Dr Jenny Peachey, Senior Policy Advocate, Carnegie UK on future generations, wellbeing, and relevance.

Future generations and museums 

Our great-great-grandchildren have no power in today’s society: they can’t vote, instigate a protest, or argue with us about how we are spending our financial and natural resources. Yet the decisions we make today will impact them. We take out loans for them to pay back. We use up natural resources they will not be able to access. We make laws that will govern them. MacAskill, who has written about future generations, argues that “future people count, there could be a lot of them, and we can make their lives go better.”

The fact that the future counts, as well as the past, is an essential quality of museums. These institutions were founded because we want future generations to learn and to care. Be that to care for the natural world through learning about crabs, to care about peace through learning about the impact of war in a local community.

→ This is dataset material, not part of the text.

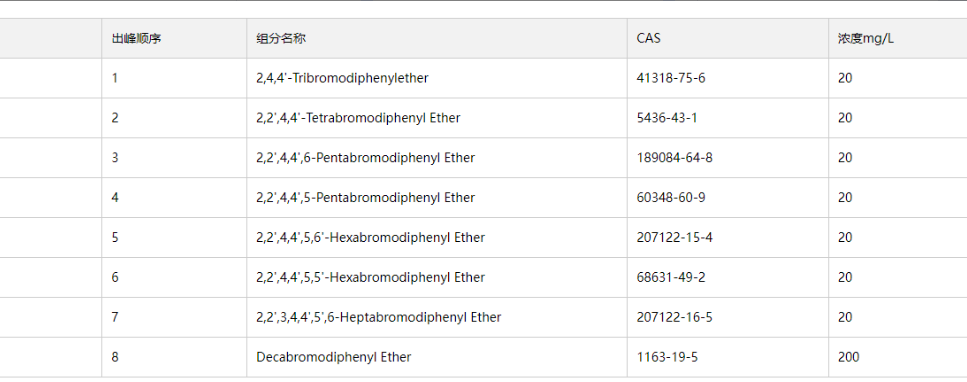This screenshot has height=382, width=967.
Task: Click CAS number 189084-64-8
Action: coord(675,158)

Wellbeing and future generations 

At Carnegie UK we want to create a future where:

  • Everyone has access to the services and support that they need (social wellbeing)
  • Everyone has a decent minimum living standard (economic wellbeing)
  • We are all able to access a quality local environment and collectively we live within our planetary boundaries to secure the environment for future generations (environmental wellbeing)
  • We all have a voice in decisions that affect us (democratic wellbeing).

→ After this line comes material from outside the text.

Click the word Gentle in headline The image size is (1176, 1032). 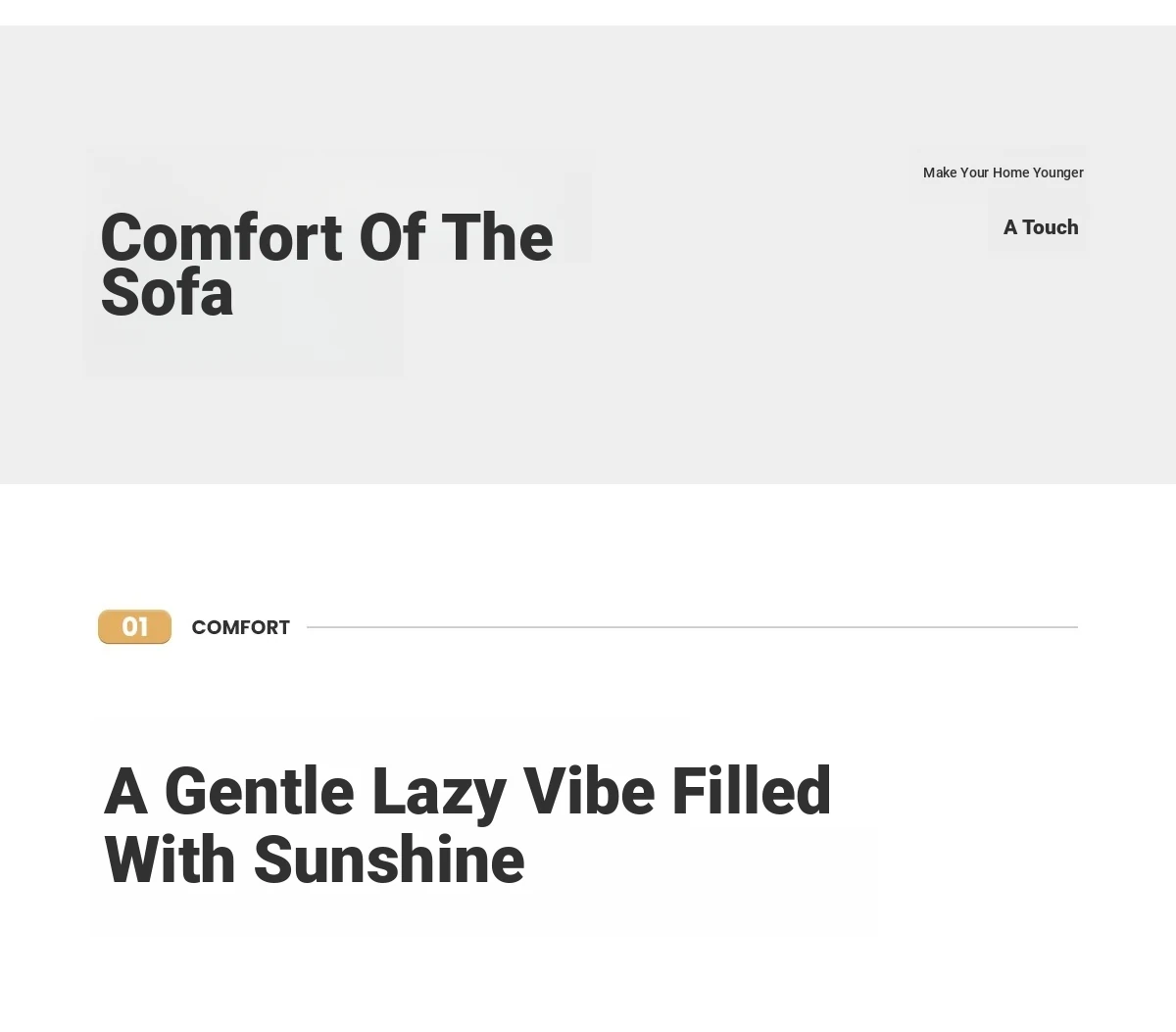pos(259,792)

In other words, we’d like to see a future where focus on economic growth is tempered by an equal weight being placed on social, economic, environmental, and democratic wellbeing. Where wellbeing is the focus of government and decisions are therefore made on the basis of whether they will improve the quality of our lives.

Curating conversations about the future we want

Collections in a museum serve not only to connect us to objects, but to connect us to ideas, people and places across time and space through those objects. Objects are the “what” of museums, the connections they facilitate are the purpose or “why” of museums. As such, museums can provide an entry point for connections and conversations about the kind of community, locality, or world that visitors or communities want to leave for future generations.

For example, an iron griddle at the Carnegie Birthplace Museum in Dunfermline could serve to prompt discussion not only about how things were done in the past, but about the proliferation of single use items today and the impact they might have on our planet’s future. This could lead to a question about, “Is this the kind of future you want to leave your children?”

Collections and “things” may be static but the conversations they could generate are potentially limitless.

Who are you engaging about the future? 

Who do you picture when you hear the phrase “future generations”? People like you; people not like you, or a mixture thereof? This is important to think about when considering objects in a collection: how many were collected by the kind of people (and reflect the values) you seek to serve, speak to, and engage today and in the future?

In the words of Nina Simon, “relevance is a key that unlocks meaning,” with the challenge being that different kinds of people find meaning in different kinds of things. It follows that relevance evolves all the time: it requires constant attention and work in relation to who you are for and who you want to reach.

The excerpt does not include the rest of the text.